2. Our goals for this project were probably too broad in that we wanted to educate a large number of producers and then move into business planning with them, while at the same time develop capacity among ag professional staff as technical advisors. In reality, we were successful in reaching a large group of ag producers and their technical advisors and providing them with important risk management evaluation information and community development networks that they could use to make business planning and implementation decisions. We were also able to respond to requests from organizations that support producer development.
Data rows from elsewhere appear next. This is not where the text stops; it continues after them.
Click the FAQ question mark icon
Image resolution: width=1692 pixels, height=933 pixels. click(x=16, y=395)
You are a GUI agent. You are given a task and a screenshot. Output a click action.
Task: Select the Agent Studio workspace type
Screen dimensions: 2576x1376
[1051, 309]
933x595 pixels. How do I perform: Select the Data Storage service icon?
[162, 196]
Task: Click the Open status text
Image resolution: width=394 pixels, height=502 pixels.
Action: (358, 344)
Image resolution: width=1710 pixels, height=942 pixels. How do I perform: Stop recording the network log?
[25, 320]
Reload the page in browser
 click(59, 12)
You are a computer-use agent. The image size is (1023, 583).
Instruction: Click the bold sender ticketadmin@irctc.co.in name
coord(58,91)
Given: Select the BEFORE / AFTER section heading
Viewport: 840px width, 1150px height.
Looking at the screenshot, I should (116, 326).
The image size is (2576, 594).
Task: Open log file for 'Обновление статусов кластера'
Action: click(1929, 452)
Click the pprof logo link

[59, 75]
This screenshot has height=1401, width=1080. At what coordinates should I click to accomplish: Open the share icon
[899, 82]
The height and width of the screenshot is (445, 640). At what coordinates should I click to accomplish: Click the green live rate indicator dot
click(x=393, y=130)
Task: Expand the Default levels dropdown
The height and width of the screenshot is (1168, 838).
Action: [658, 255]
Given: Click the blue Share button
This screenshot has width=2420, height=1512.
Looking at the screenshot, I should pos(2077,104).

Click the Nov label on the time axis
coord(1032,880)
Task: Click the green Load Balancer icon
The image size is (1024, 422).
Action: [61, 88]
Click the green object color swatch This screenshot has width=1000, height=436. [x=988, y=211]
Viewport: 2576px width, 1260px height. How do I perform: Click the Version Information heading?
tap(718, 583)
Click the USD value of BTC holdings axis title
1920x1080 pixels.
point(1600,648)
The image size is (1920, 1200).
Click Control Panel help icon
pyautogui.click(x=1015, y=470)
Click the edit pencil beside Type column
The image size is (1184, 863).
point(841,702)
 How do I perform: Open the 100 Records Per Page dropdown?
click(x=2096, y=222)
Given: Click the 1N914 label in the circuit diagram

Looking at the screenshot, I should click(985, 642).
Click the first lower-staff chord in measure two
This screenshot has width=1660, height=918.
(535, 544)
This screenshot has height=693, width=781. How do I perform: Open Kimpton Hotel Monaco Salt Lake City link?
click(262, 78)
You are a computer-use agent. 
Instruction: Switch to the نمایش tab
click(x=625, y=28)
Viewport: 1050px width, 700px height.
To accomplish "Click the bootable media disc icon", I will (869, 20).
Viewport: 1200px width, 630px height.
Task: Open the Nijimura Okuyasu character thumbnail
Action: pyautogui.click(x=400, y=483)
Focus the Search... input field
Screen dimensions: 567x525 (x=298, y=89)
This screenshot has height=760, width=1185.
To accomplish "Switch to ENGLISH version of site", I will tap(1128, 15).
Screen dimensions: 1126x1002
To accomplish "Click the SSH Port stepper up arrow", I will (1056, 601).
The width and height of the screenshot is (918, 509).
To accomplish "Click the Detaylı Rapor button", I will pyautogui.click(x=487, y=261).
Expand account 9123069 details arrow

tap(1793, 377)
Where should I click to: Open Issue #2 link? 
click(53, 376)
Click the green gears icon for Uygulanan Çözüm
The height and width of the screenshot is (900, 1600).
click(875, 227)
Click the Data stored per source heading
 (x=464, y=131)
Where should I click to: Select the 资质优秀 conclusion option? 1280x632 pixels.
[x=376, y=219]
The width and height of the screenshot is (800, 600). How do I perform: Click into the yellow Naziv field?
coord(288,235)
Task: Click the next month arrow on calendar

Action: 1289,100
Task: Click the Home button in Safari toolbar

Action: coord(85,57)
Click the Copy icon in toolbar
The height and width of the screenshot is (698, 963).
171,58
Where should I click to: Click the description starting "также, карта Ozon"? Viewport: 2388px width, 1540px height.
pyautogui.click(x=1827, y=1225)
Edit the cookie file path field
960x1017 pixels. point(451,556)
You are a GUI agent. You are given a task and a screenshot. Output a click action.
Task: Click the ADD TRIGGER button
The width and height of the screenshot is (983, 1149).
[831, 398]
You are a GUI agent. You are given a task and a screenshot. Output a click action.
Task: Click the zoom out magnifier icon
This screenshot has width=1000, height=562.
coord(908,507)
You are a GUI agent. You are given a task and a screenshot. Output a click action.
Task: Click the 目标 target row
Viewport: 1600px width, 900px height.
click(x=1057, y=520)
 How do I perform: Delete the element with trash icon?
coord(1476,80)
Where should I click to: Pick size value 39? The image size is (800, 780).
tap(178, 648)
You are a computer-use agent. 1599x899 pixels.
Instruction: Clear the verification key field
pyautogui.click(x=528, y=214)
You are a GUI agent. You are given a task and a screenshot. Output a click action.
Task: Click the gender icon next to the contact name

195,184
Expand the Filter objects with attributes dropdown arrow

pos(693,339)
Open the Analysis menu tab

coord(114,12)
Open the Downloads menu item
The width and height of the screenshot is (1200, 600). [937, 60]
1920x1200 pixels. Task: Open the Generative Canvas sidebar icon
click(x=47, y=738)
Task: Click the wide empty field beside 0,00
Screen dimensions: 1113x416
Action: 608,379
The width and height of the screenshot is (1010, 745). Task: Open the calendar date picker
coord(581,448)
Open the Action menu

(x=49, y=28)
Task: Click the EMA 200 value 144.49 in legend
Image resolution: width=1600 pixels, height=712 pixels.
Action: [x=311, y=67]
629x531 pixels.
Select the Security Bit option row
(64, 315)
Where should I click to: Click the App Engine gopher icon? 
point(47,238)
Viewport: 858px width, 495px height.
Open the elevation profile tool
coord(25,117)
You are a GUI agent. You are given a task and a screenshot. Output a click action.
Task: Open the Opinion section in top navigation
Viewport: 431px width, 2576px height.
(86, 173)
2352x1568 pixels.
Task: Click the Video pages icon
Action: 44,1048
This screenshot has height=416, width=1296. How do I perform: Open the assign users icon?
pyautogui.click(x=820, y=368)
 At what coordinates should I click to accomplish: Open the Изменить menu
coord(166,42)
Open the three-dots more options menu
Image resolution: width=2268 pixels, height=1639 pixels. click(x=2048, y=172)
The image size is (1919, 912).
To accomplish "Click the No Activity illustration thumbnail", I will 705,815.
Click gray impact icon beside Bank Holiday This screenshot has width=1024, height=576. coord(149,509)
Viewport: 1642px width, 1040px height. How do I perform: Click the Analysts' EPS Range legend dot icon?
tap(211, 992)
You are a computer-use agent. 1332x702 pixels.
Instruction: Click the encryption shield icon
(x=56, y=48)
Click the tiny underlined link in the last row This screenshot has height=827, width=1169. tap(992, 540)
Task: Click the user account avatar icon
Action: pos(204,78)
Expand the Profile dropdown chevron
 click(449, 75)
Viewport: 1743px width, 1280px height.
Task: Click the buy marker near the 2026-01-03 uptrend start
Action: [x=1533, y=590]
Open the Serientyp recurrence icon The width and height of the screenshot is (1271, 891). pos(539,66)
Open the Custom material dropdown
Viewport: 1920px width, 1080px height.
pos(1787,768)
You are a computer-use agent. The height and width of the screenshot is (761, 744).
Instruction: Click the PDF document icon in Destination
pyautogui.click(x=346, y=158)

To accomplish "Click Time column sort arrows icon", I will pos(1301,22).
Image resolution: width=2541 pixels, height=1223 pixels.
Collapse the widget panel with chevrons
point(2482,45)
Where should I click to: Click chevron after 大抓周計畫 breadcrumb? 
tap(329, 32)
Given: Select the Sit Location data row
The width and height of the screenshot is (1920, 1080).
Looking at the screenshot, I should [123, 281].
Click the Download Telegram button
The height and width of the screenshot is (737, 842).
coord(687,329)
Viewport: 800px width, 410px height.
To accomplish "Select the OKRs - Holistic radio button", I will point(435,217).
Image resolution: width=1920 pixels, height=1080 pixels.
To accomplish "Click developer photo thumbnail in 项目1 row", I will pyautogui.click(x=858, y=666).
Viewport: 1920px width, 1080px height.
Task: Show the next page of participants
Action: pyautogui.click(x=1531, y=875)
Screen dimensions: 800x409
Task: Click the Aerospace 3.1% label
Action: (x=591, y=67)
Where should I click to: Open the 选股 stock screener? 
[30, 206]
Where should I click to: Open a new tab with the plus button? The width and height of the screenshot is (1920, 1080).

However, because we continued to respond to requests for workshops and presentations from around the state, we invested less in following up with individual business owners on the status of their business plans and offering one-on-one technical assistance.
3. Western SARE’s investment in this project was a tremendous asset and helped agritourism become much more recognized as a type of income-generating tourism for agricultural producers, as well as a mechanism for community development. The support also allowed us to bring in advisors with technical knowledge that fell outside the purview of Extension and our other collaborators, such as legal advice on business structures, accounting practices that aid in farm and personal asset protection, and liability coverage. Western SARE’s support provided legitimacy in the eyes of many ag producers and their advisors, and allowed us to leverage state resources to build Colorado’s initial agritourism infrastructure.